Делакруа - страница 8

стр.

«...Я гуляю один среди молчаливых развалин, и только стены прилежно повторяют шорох моих шагов».

Он вбирал в себя все это странное и таинственное, видел все то, к чему подготовлен был темпераментом, временем, чтением; здесь он дозревал, как романтик, чтобы уже готовым прийти в мастерскую Герена и стать за мольберт.

Родословную романтизма можно вести от Руссо с его жаждой естественного. Руссо вполне основательно противопоставляли Вольтера, который к женевскому философу относился скептически. «Г-н Руссо намерен поставить нас на четвереньки!» — удивлялся Вольтер.

Но еще в первые годы века — Наполеон был тогда первым консулом и начал уже заковывать Францию в цепи порядка — на улицах Парижа можно было встретить молодых людей с бородами. Тогда это были единственные бороды Франции. Они противостояли бритым подбородкам солдат и чиновников.

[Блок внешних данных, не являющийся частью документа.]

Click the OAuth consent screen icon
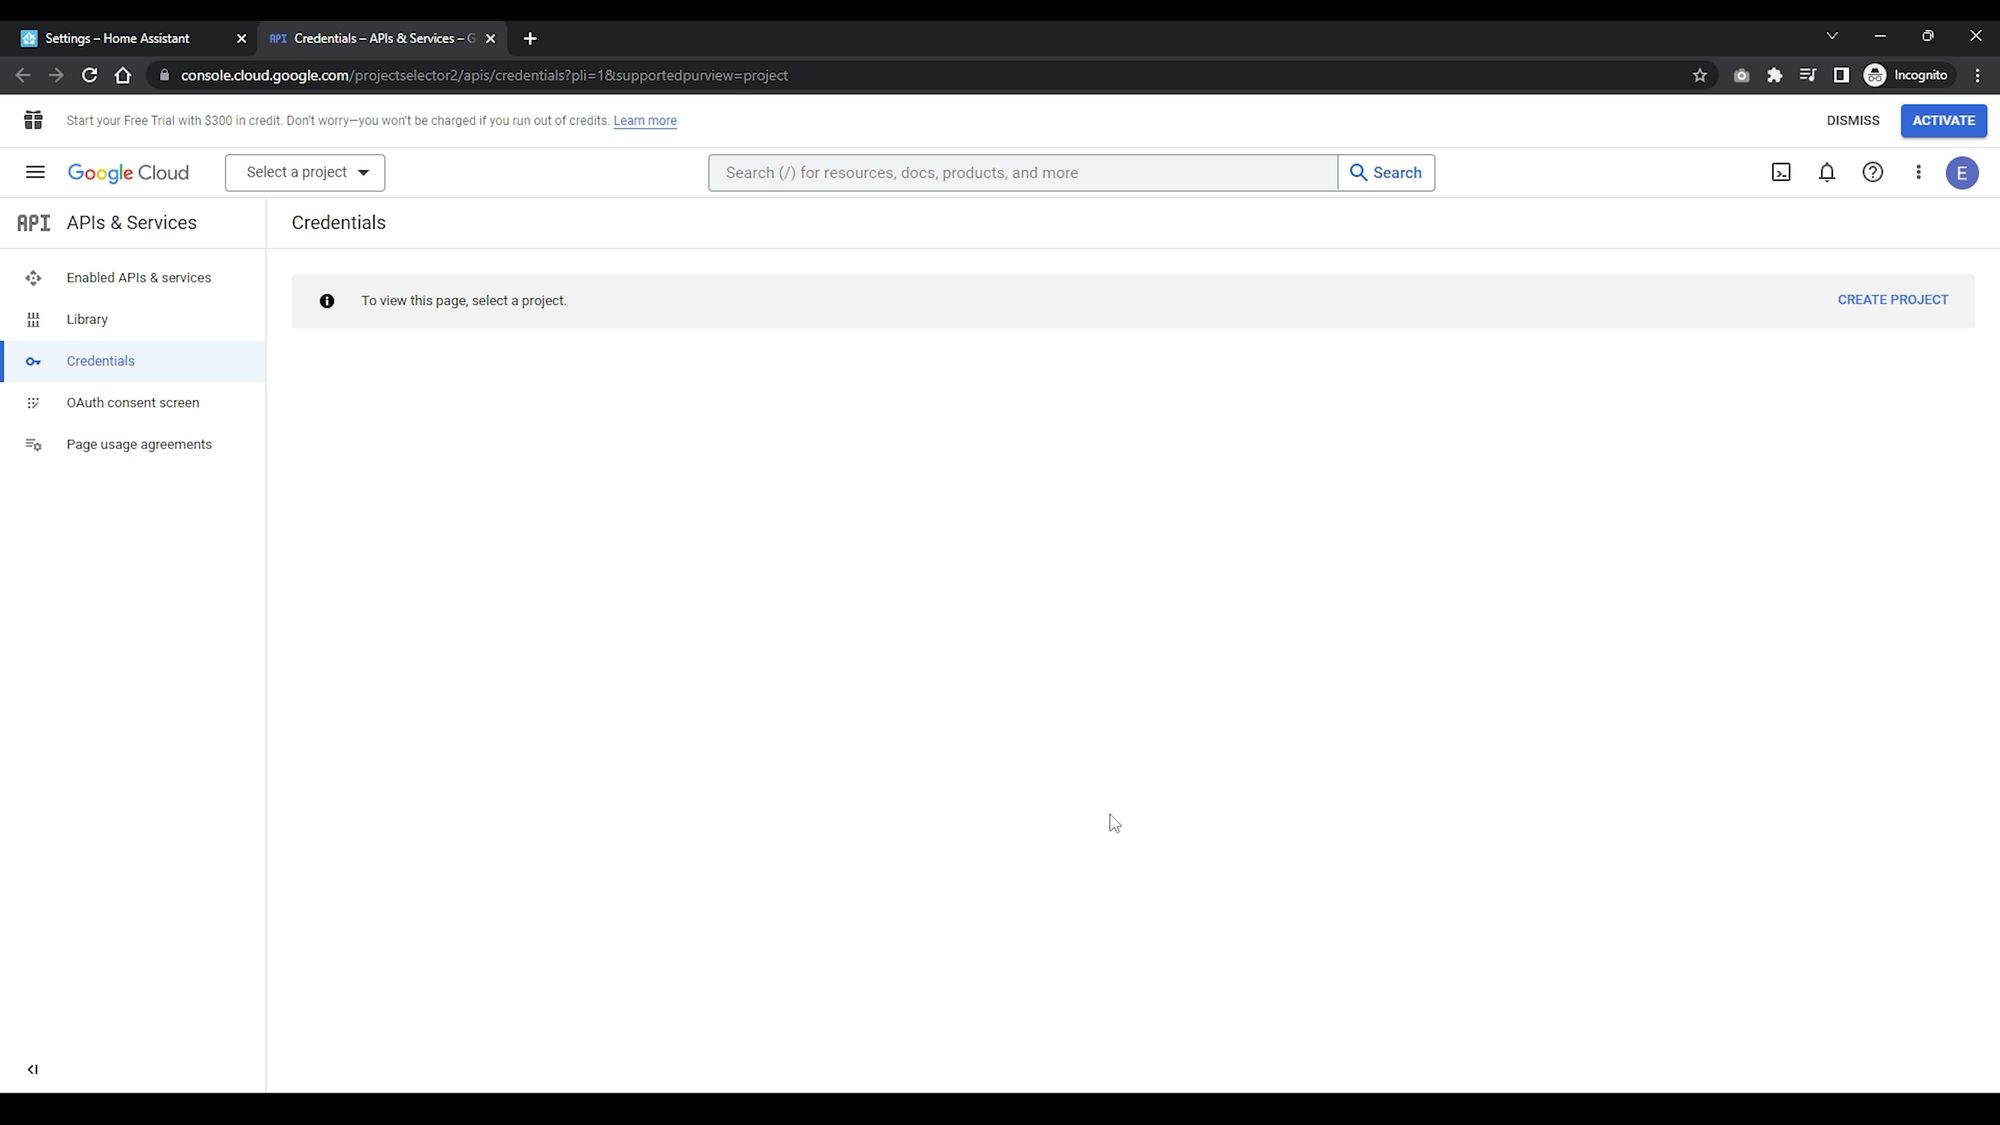 [x=33, y=402]
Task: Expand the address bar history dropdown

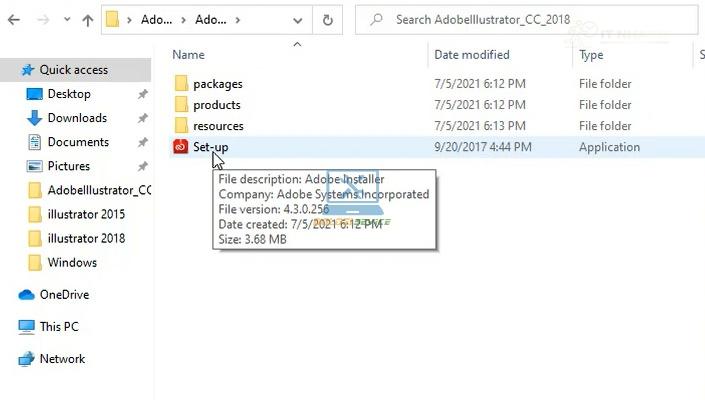Action: [300, 19]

Бородачи заявляли, что греческое искусство после Перикла и итальянское после Рафаэля есть продукт упадка и порчи. Все, в чем они не усматривали ничего примитивного, было для них безделушкой, пустяком, не стоящим внимания, словом, не настоящим искусством. «Это в духе господина Вольтера», — говорил с презрением их предводитель, некто Морис Кэ Вождь примитивов прогуливался по Парижу в античных сандалиях и тяжелом длинном плаще. Он обучался живописи в мастерской Давида и там вещал, как оракул. Учителя он за глаза называл «Мадам Помпадур». Это Давид, всю жизнь сражавшийся с нескромным, напудренным, лживым искусством галантного века!

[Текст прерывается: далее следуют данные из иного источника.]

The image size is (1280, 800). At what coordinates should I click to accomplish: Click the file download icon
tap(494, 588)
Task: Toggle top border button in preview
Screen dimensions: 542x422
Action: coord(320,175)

Лет двенадцать спустя юный Эжен видел, наверное, «Сабинянок» Давида — огромный, идеально уравновешенный холст, который был неподвижен настолько, что, казалось, отрываясь от плоскости, плыл, как мираж. Отполированные, голые как слоновая кость, предводители римлян и сабинян застыли со своими щитами друг против друга, сабинянки воздевали отполированных голых детей, призывая противников к миру, — это было великолепно и скучно; точность, сухость, расчет — вольтерьянство...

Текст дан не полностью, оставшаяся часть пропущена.